[PROMPT]
Answer these from the control path page:
(a) Which enum identifies control messages?
(b) Which function does the brmr-server module call to attach a block device as the pool's io_store?
(c) What are the four user-facing sysfs entries on brmr-server?

[SOURCE]
◆ ◆ ◆ ◆ ◆ ◆ ◆

Control Path¶

The control path covers the non-IO exchanges that keep an RMR pool coherent: admitting and removing sessions, propagating membership, reconciling dirty maps after a disruption, and admitting storage nodes back into service. Control messages share the RTRS session used for IO and are identified by the rmr_msg_cmd_type enum (RMR_CMD_*). For the IO flow itself, see Data Path.

Backend store registration ¶

An RMR server pool cannot serve IO until a backend store is registered with it. On each storage node, the brmr-server module opens the block device and calls rmr_srv_register() to attach it as the pool’s io_store. Registration is the server-side event that moves the server pool out of EMPTY, establishes the member’s dirty map, and marks the pool ready to accept session joins. rmr_srv_unregister() reverses it.

Registration carries a rmr_srv_register_disk_mode that selects one of three behaviors (RMR_SRV_DISK_CREATE, RMR_SRV_DISK_ADD, RMR_SRV_DISK_REPLACE). Unregistration carries a delete flag. These map to the four user-facing sysfs entries on brmr-server: create_store, add_store, remove_store, delete_store. See Cluster Management for the user-facing walkthrough; the per-mode semantics are described in Attach and detach modes below.

◆ ◆ ◆ ◆ ◆ ◆ ◆

[SUPPLIED DATA]
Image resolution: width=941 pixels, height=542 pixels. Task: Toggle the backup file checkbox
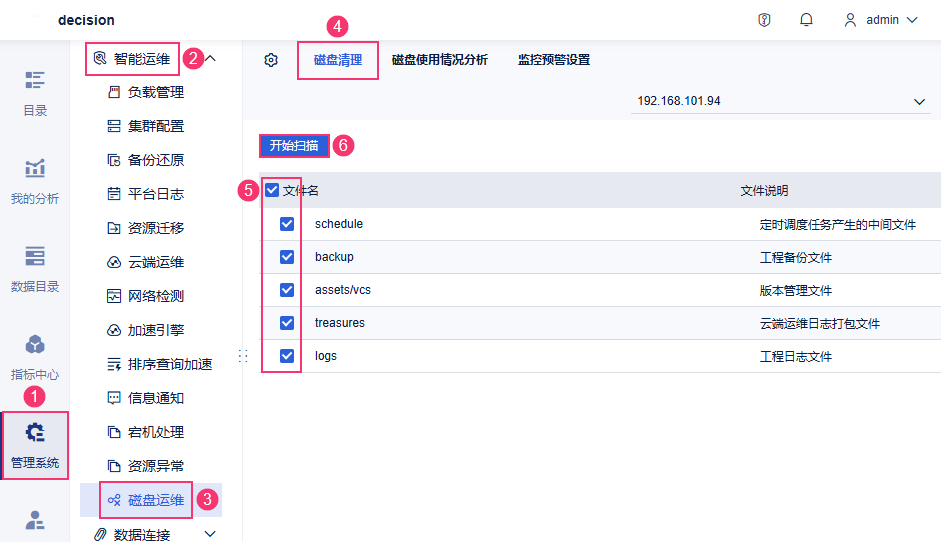click(287, 257)
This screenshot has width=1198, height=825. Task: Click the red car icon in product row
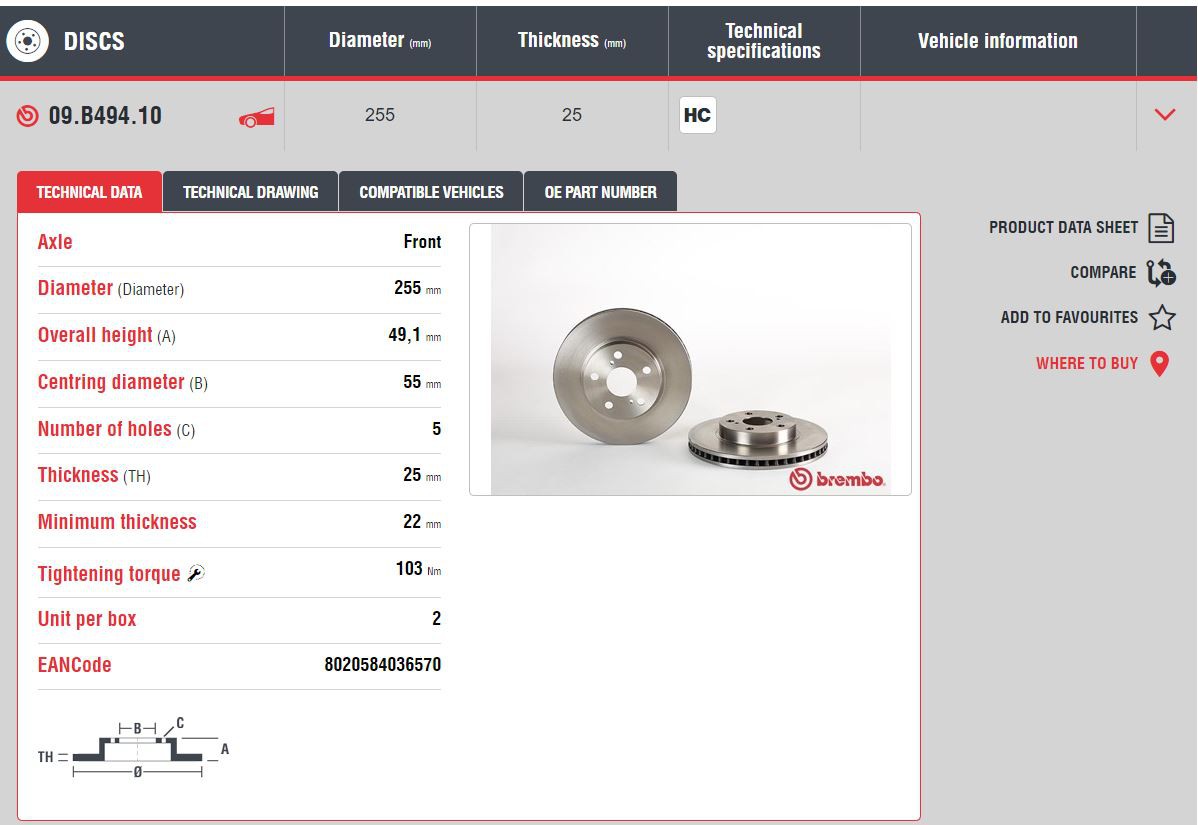pyautogui.click(x=256, y=118)
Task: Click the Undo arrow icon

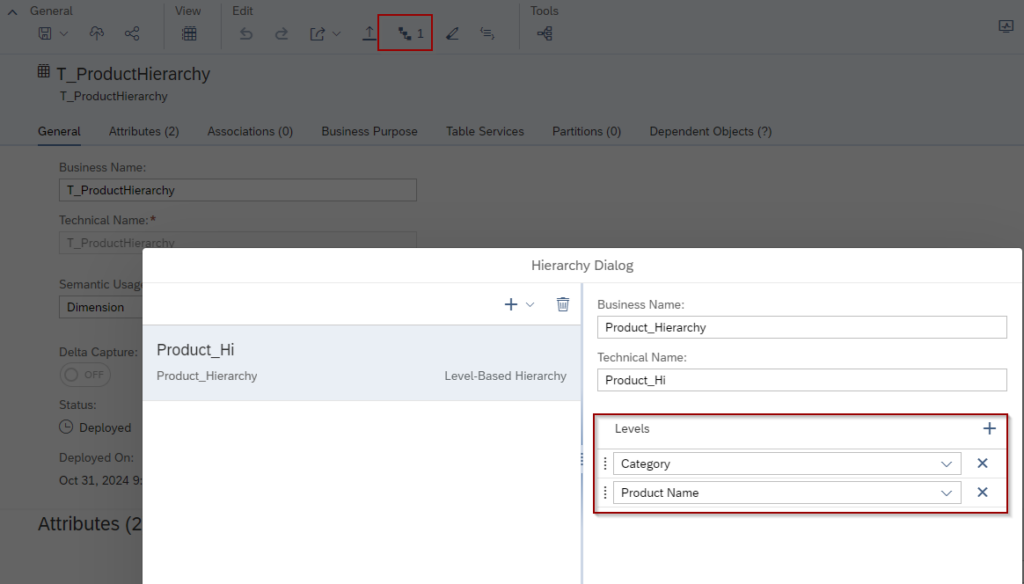Action: tap(246, 33)
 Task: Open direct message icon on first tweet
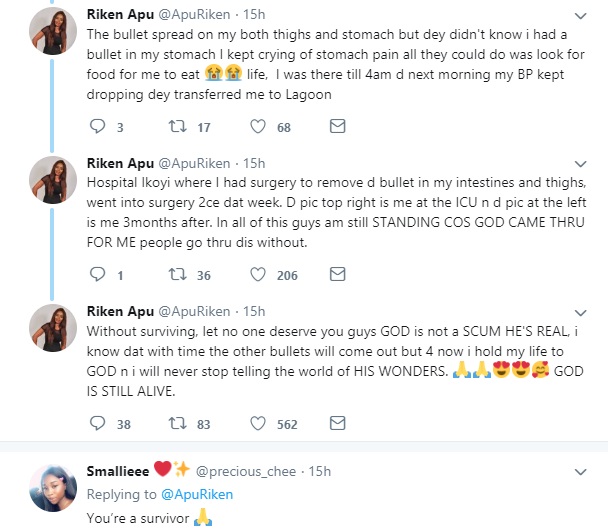337,127
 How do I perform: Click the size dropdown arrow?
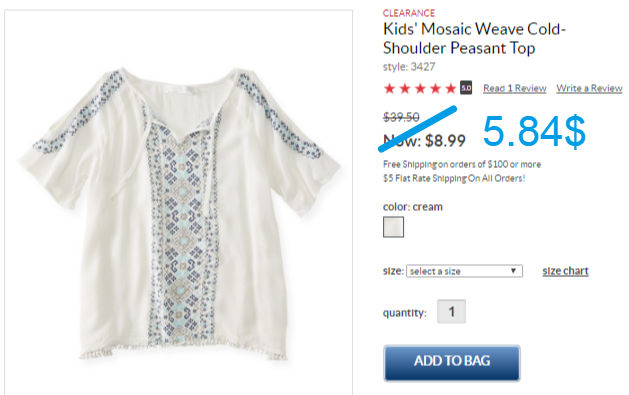pos(513,271)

◆ ◆ ◆ ◆ ◆ ◆ ◆

[THE RESPONSE]
(a) The rmr_msg_cmd_type enum (RMR_CMD_*).
(b) rmr_srv_register().
(c) create_store, add_store, remove_store, and delete_store.